Odaman Al Isik, Oymak Yesim, Hazan Filiz, Gursoy Semra, Ozturk Tulay, Bag Ozlem, Gozmen Salih, Karakaya Nurgul, Karapinar Tuba Hilkay
Department of Pediatric Hematology and Oncology, Dr. Behçet Uz Child Disease and Pediatric Surgery Training and Research Hospital, Izmir, Turkey.
Department of Pediatric Medical Genetics, Dr. Behçet Uz Child Disease and Pediatric Surgery Training and Research Hospital, Izmir, Turkey.
Sisli Etfal Hastan Tip Bul. 2022 Mar 28;56(1):161-165. doi: 10.14744/SEMB.2021.88964. eCollection 2022.
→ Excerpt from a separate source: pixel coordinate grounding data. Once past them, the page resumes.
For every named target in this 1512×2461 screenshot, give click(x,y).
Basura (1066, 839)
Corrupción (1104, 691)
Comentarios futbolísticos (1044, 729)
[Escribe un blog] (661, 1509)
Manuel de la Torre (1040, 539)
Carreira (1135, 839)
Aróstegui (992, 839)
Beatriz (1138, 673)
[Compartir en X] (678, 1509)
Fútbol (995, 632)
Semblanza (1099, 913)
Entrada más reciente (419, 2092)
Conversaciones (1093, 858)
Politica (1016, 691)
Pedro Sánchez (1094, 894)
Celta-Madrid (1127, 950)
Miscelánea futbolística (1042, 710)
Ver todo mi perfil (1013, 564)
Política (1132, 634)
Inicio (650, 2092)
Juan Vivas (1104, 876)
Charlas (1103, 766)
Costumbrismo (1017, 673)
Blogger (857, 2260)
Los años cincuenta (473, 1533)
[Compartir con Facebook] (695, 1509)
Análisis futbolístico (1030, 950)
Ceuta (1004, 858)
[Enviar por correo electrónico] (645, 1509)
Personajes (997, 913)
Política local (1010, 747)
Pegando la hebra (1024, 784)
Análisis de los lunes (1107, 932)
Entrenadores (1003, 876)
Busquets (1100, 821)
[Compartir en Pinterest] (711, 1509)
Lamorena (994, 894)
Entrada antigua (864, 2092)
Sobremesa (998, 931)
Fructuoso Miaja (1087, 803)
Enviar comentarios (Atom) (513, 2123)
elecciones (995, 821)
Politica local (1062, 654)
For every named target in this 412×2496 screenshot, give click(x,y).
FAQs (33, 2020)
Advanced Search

Autosomal recessive osteopetrosis is also known as infantile malignant osteopetrosis (IMO). The clinical course is often serious and if left untreated, it is fatal in the 1st year of life. Diagnosis is challenging and often delayed or misdiagnosed. Herein, we present an infant girl who was diagnosed with IMO during evaluations for her hypotonicity and thrombocytopenia. A novel mutation of the chloride voltage-gated channel 7 (CLCN7) gene was also reported. A 10-day-old female patient was referred to our hospital for evaluation of hypotonicity. Her physical examination was normal, other than hypotonicity. Laboratory analysis revealed thrombocytopenia and hypocalcemia. In the progress, while she was followed in outpatient clinic, hepatosplenomegaly was detected at the age of 3 months. IMO was suspected with the findings of hepatosplenomegaly, cytopenia, hypocalcemia, difficulty of obtaining bone marrow, peripheral smear findings, and hearing loss. The X-ray of the bones was consistent with IMO. A novel pathogenic homozygous c.1504>T (p.Arg502Trp) mutation in CLCN7 gene was revealed. IMO is a rare disorder and it is important to differentiate this entity for better clinical outcome. The presence of neurological and hematological findings, organomegaly, hearing loss, and vision disorders must attract attention to IMO.
常染色体隐性遗传性骨硬化症也被称为婴儿恶性骨硬化症(IMO)。其临床病程通常较为严重,若不进行治疗,在出生后第一年往往会致命。诊断具有挑战性,常常延迟或误诊。在此,我们报告一名在因肌张力减退和血小板减少症接受评估期间被诊断为IMO的女婴。还报道了氯化物电压门控通道7(CLCN7)基因的一种新突变。一名10日龄的女性患者因肌张力减退被转诊至我院进行评估。除肌张力减退外,其体格检查正常。实验室分析显示血小板减少和低钙血症。在后续过程中,她在门诊接受随访时,3个月大时被检测出肝脾肿大。根据肝脾肿大、血细胞减少、低钙血症、获取骨髓困难、外周血涂片检查结果以及听力丧失等表现,怀疑为IMO。骨骼X线检查结果与IMO相符。发现CLCN7基因存在一种新的致病性纯合c.1504>T(p.Arg502Trp)突变。IMO是一种罕见疾病,为了获得更好的临床结果,区分这一疾病实体很重要。神经学和血液学表现、器官肿大、听力丧失以及视力障碍的存在必须引起对IMO的关注。